[Opening Selected passage section]
Despite reporting what I thought were very solid results, Chipotle Mexican Grill (CMG -0.14%) shares were under pressure the day following its fourth-quarter 2024 financial update. That still doesn't take away from the fact that this top restaurant stock has soared 233% in the past five years (as of Feb. 7).

Chipotle continues to operate at an extremely high level, standing out from industry peers. Should you buy the stock hand over fist in February?

Ending 2024 on a high note

During the three-month period that ended Dec. 31, 2024, Chipotle increased revenue 13.1% year over year to $2.8 billion. That capped off another year that saw the burrito purveyor post a double-digit top-line gain. That last time Chipotle reported sales growth of less than 10% was in 2020. The impressive streak continues.

After Chipotle opened 119 new company-owned locations in Q4, it now has 3,726 stores in total. Besides expanding the physical footprint, Chipotle's same-store sales (SSS) were up 5.4% in Q4. That disappointed Wall Street, but it was still healthy. The business has a wonderful track record of boosting SSS that's the envy of the restaurant sector.

Traffic at stores remains robust, as transaction counts increased 4%. This is in stark contrast to the challenges the rest of the industry is facing. The leadership team expects SSS to grow low to mid-single digits in 2025.

Satisfying hungry investors

Chipotle continues to prove just how great of a business it is. This is clearly evident when you understand that it has proven pricing power.

In the past few years, inflationary pressures have been a major concern. For Chipotle, this means higher costs for key inputs, like certain proteins, avocados, and packaging products. Management has been able to successfully navigate this headwind my raising menu prices on numerous occasions, with no impact on the revenue growth trajectory.

There's also a lot of growth on tap. Executives reiterated a long-term target of 7,000 stores in North America. Add this to a goal of getting to $4 million in average annual store sales volume, and there's a $28 billion opportunity on the table. This doesn't include the business further penetrating international markets or finding ways to raise store-level volume.

Chipotle's profitability is hard to overstate. Excluding corporate overhead, each store boasts a 24.8% operating margin. This helps the overall company generate a mid- to high-teens operating margin. That financial fortitude provides management with the resources it needs to keep investing in growth while also repurchasing outstanding shares to the benefit of investors.

Wait to take a bite

This stock has been a major winner in the past few years. The leadership team deserves credit for flawless execution to continue growing the store base in a profitable manner.

The market has taken notice, bidding up the shares. As of this writing, the stock trades at a price-to-earnings (P/E) ratio of 51.4. Given that the S&P 500 index trades at a P/E multiple of 25.5, it's reasonable to believe that the market prices Chipotle at a steep valuation.

On the one hand, this might be justified. In the past five years, diluted earnings per share (EPS) soared at a compound annual rate of 35%. In fact, that unbelievable bottom-line gain offset the P/E ratio's 26% decline during that same time. The stock is actually cheaper than it was in February 2020.

But according to consensus analyst estimates, EPS is projected to increase at an 18.4% annualized clip over the next three years. Not only is that a much slower pace than what was achieved in the recent past, but the current valuation means investors are betting on the business to keep exceeding Wall Street's expectations.

This is a great company. However, investors should wait to buy shares.
[Closing Selected passage section]
[Opening Dataset extract section]
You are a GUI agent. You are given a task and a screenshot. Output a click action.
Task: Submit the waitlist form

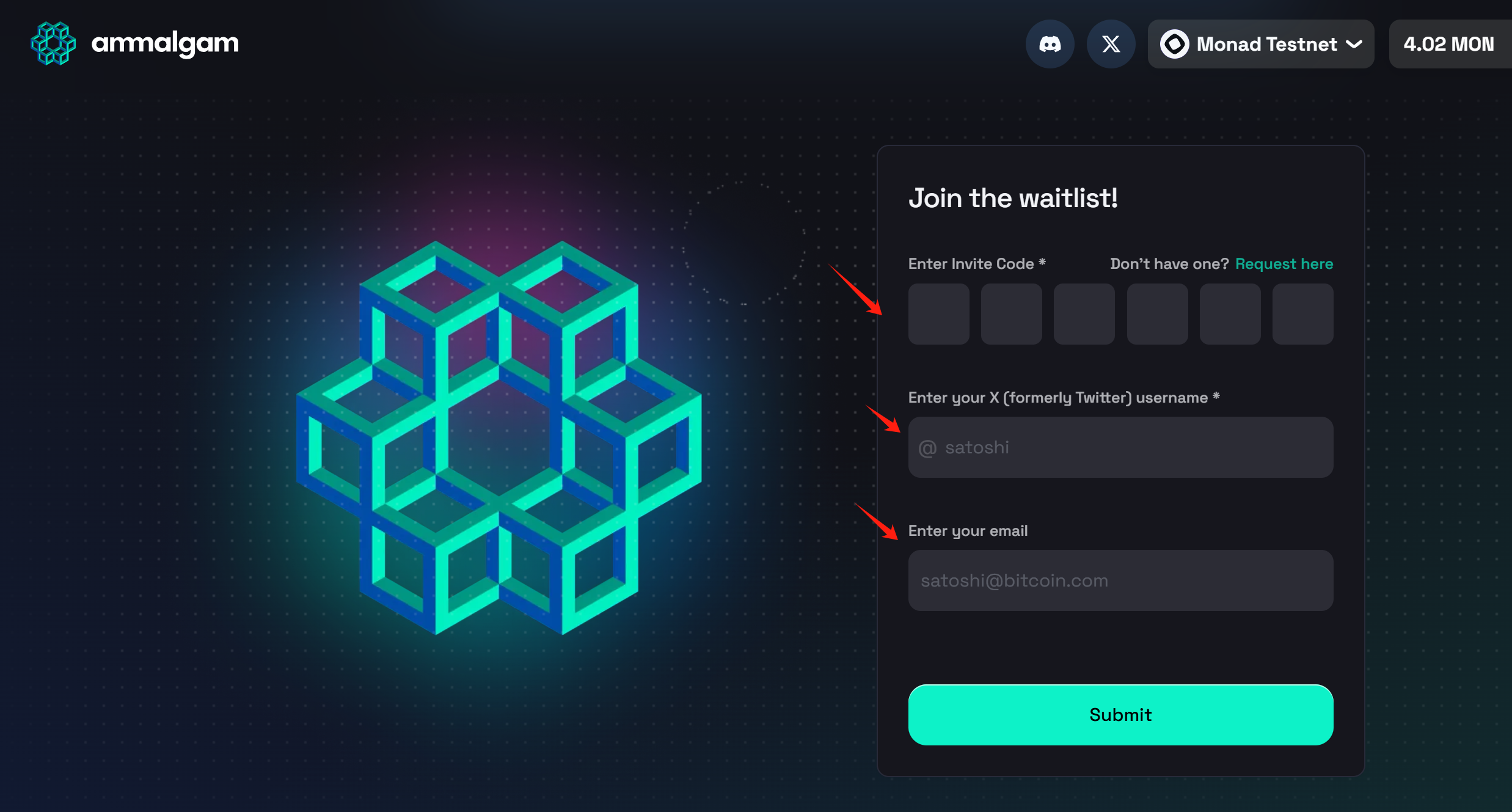[1120, 715]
[Closing Dataset extract section]
Goal of the exercise –
Please return, word for word, the stretch of the Chipotle article that opens with "This stock has" and closes with "a profitable manner.".

Task solution –
This stock has been a major winner in the past few years. The leadership team deserves credit for flawless execution to continue growing the store base in a profitable manner.